L’un des facteurs pointés du doigt constitue l’utilisation anarchique des médicaments, notamment les antibiotiques. Ces derniers sont en fait une arme à double tranchant. Ils sont des partenaires majeurs dans la lutte contre les maladies bactériennes. En effet, si une baisse nette des cas de décès liés aux infections a été notée, c’est parce qu’il y a eu énormément d’antibiotiques découverts depuis des années. ‘’Mais depuis les années 2000, l’on constate un essoufflement de la recherche sur ces médicaments’’, souligne l’infectiologue.
Parallèlement, survient une augmentation des bactéries résistant aux quelques antibiotiques disponibles. ‘’Si on ne fait pas attention, on va se retrouver un jour devant des impasses thérapeutiques. C’est-à-dire des malades qui ont une infection sévère, mais chez qui nous n’avons aucun antibiotique efficace’’, prévient Dr Grégoire Manga. Pour réduire cette capacité de résistance des bactéries aux antibiotiques, il préconise une meilleure organisation des prescriptions. Car, chaque prescription d’un antibiotique occasionne une sélection de bactéries résistantes.

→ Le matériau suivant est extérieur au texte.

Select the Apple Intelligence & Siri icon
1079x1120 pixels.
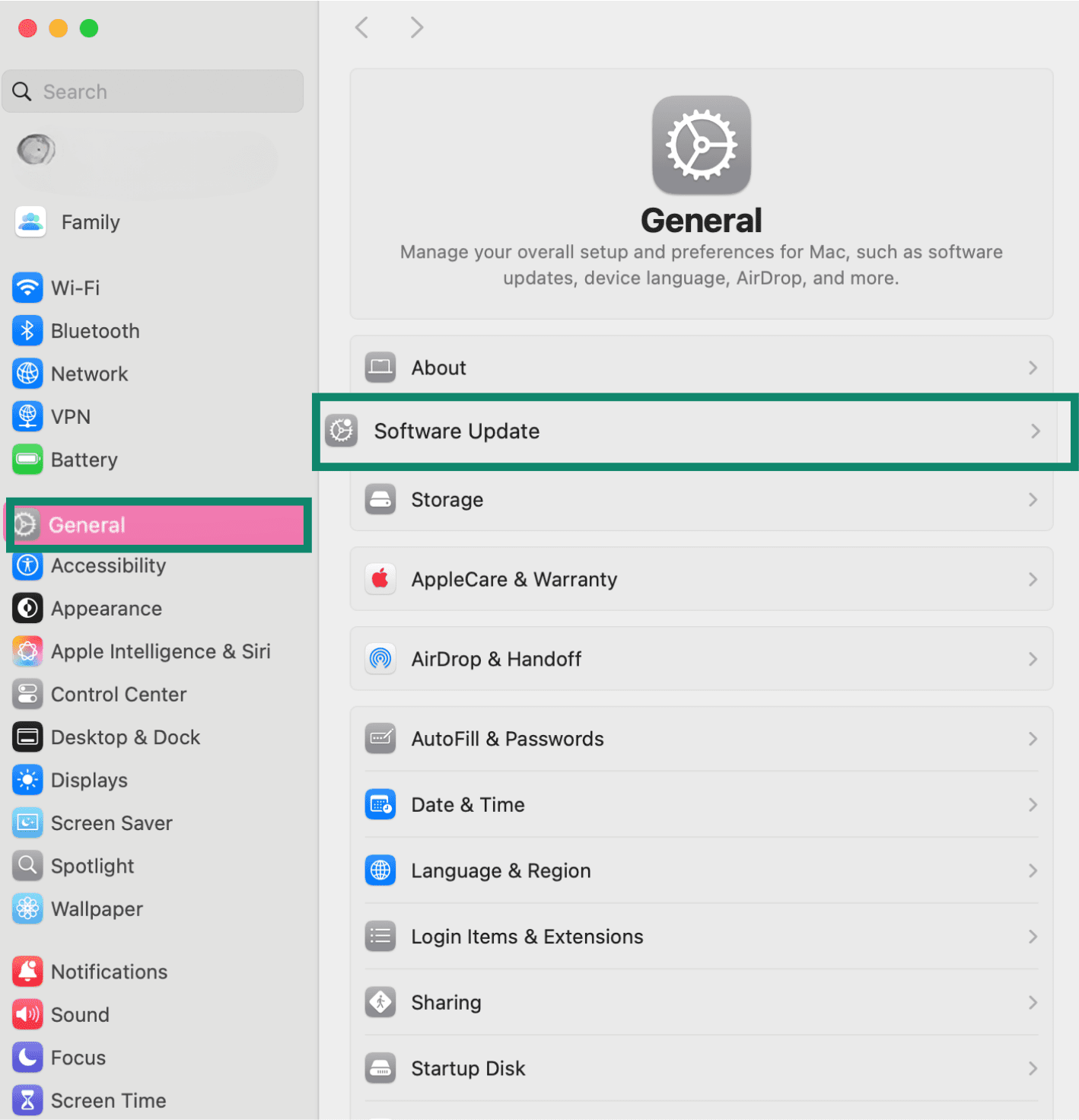(x=27, y=651)
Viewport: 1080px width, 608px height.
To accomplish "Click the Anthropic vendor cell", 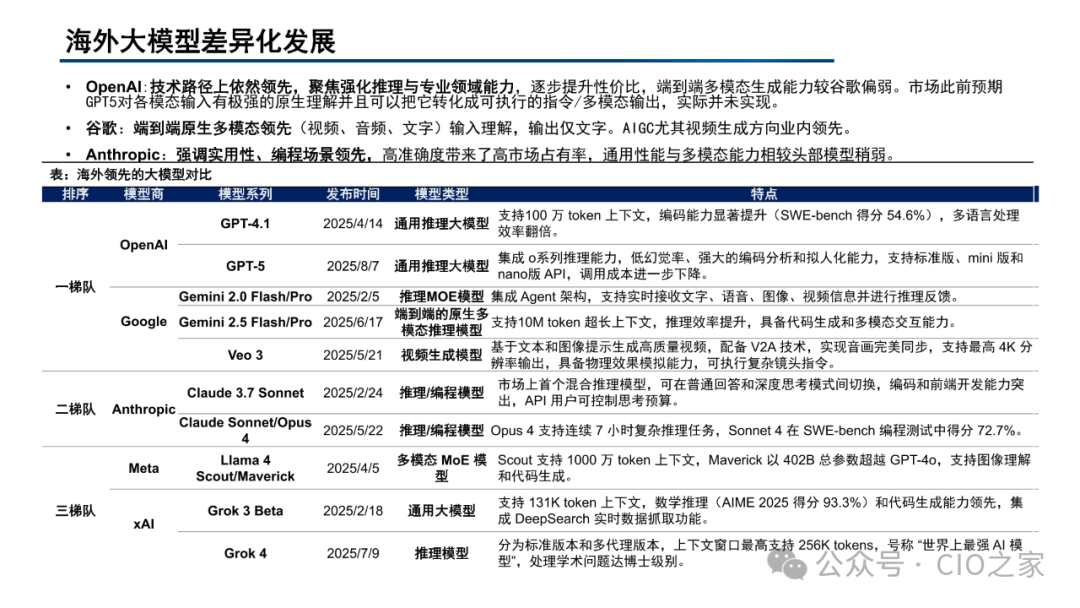I will (143, 409).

En effet, entre les deux prises, il y a parfois une période où il n’y a presque pas d’antibiotiques qui circulent dans le sang ; et le gêne a le temps de se régénérer et de pouvoir s’adapter à l’antibiotique et devenir alors résistant. ‘’C’est souvent nous les praticiens qui fabriquons les bactéries résistantes parce qu’on donne de manière inadéquate les antibiotiques à une personne qui présente une infection bactérienne avérée. On ne donne pas la bonne posologie, on n’administre pas à des doses et selon les écarts d’administration réguliers’’, regrette-t-il.
A tous ces points s’ajoutent l’hygiène hospitalière, capitale dans la lutte contre les infections, ainsi que la recherche et le renforcement des systèmes de surveillance des maladies infectieuses. Les spécialistes en la matière restent convaincus que si tous ces facteurs étaient réunis, des pays comme le Sénégal ne seraient plus surpris par des épidémies comme celle de choléra qui a eu lieu entre 2004 et 2008 ou alors Ebola, tout récemment.